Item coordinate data
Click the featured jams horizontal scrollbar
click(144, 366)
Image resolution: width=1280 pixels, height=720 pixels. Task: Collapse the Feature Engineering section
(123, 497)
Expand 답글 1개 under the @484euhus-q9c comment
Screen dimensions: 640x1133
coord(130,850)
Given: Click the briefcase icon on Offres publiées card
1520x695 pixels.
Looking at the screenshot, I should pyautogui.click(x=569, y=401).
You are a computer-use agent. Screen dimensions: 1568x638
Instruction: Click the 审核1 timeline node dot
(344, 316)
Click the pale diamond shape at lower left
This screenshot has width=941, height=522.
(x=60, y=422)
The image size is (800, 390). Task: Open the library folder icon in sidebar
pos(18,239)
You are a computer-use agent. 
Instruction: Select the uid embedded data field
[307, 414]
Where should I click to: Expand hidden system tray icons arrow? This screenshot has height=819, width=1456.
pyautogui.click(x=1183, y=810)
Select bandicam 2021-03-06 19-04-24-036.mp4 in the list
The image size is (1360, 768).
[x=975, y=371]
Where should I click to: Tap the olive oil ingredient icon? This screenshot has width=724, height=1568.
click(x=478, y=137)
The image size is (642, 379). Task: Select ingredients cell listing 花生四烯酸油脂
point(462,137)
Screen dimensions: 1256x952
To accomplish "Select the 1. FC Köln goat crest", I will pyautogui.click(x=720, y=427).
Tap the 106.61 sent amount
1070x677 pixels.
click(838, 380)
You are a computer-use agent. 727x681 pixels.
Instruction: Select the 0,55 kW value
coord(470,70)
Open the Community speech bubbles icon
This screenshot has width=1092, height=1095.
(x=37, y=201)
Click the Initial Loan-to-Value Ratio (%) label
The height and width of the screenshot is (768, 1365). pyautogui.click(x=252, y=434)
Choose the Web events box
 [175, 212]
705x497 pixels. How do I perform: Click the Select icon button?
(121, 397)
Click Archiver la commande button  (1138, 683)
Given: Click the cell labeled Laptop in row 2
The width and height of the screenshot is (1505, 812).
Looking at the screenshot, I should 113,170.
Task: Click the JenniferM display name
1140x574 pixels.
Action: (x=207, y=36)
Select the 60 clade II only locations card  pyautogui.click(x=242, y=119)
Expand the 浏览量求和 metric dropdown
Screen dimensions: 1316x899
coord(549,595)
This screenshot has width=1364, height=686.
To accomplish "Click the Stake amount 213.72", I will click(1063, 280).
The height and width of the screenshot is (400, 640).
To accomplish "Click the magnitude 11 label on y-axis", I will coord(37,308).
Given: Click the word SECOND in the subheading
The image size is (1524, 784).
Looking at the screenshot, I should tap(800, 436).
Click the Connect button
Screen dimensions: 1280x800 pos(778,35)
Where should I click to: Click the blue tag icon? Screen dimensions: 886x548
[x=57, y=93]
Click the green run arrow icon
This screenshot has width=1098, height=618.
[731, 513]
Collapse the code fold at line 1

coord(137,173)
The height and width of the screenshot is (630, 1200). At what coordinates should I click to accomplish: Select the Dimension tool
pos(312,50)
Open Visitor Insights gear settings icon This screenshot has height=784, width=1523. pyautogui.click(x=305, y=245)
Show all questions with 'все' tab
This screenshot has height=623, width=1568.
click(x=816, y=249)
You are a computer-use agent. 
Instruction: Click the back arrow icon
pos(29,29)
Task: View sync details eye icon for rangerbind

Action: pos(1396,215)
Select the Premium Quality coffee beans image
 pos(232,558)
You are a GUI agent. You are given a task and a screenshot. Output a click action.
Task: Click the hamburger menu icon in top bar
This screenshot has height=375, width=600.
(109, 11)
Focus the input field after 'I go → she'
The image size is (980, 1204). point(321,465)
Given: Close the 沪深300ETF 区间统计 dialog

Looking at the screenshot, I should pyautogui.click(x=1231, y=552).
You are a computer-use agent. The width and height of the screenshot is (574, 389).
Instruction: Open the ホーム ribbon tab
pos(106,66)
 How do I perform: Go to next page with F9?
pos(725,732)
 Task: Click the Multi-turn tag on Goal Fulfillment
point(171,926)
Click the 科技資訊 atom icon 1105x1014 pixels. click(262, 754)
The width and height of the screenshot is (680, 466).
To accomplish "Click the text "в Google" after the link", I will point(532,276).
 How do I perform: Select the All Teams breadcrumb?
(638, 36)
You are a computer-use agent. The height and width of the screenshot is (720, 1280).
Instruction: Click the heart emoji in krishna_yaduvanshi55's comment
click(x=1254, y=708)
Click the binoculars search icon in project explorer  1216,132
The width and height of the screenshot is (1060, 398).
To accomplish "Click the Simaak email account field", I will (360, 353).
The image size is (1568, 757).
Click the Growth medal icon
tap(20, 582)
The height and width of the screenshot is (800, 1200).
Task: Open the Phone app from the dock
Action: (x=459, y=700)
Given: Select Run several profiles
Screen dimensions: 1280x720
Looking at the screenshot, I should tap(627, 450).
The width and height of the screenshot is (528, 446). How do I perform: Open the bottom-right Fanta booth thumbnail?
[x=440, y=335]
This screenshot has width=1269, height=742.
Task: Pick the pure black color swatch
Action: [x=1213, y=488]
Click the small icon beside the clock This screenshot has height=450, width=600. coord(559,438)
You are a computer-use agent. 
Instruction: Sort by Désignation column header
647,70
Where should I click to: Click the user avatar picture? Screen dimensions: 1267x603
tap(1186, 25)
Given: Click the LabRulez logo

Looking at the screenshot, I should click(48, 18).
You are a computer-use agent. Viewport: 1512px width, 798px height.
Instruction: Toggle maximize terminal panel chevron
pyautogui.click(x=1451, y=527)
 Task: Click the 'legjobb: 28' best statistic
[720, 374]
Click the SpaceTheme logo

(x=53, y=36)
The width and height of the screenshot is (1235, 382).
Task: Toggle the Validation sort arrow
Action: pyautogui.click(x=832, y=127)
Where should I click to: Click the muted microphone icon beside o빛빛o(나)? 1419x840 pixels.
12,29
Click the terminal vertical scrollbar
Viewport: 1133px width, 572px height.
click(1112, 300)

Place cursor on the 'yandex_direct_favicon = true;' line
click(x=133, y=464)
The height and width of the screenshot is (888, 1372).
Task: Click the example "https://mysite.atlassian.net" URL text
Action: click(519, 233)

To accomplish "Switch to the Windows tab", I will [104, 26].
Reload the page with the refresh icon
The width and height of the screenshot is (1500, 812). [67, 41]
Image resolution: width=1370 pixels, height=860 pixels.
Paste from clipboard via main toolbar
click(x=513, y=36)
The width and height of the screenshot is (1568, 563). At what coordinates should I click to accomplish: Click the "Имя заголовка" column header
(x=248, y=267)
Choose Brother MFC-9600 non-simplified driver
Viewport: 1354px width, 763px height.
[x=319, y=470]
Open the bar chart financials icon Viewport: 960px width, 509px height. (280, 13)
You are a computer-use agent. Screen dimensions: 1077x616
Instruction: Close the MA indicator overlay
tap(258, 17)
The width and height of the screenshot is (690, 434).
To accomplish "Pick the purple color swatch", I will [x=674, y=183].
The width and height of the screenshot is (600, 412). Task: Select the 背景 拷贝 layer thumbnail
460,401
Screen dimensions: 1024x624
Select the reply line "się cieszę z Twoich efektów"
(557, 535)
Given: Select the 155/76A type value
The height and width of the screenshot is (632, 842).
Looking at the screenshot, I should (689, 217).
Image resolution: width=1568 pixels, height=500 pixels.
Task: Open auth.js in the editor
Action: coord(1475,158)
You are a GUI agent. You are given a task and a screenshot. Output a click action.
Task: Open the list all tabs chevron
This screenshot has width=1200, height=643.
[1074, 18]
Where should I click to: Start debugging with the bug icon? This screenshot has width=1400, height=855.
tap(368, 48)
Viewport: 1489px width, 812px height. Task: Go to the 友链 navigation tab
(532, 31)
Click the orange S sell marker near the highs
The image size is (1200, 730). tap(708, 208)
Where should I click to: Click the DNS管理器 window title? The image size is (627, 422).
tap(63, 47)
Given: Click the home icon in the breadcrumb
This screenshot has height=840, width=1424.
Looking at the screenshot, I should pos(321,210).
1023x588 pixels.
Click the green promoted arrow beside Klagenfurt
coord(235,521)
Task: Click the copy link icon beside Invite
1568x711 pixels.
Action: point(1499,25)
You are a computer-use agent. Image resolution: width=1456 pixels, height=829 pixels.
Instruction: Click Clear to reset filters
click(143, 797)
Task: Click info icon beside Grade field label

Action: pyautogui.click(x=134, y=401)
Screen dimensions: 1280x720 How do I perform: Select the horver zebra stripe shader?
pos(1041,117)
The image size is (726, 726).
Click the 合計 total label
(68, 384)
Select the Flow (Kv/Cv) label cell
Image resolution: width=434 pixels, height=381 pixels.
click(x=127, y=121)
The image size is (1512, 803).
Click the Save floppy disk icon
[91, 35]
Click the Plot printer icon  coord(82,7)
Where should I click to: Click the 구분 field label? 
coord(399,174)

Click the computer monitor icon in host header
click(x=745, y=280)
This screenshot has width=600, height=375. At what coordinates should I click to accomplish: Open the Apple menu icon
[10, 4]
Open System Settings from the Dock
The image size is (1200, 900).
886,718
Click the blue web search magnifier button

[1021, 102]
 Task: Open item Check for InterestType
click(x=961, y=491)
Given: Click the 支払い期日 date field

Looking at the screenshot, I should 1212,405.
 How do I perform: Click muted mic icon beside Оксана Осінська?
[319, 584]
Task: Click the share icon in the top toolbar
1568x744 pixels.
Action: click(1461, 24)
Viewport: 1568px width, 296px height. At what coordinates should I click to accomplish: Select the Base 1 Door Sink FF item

Exercise instructions> Which lines in the entries above contain the string "toolbar"? Copy out each one, treating uppercase and lowercase as different.

Response>
Paste from clipboard via main toolbar
Task: Click the share icon in the top toolbar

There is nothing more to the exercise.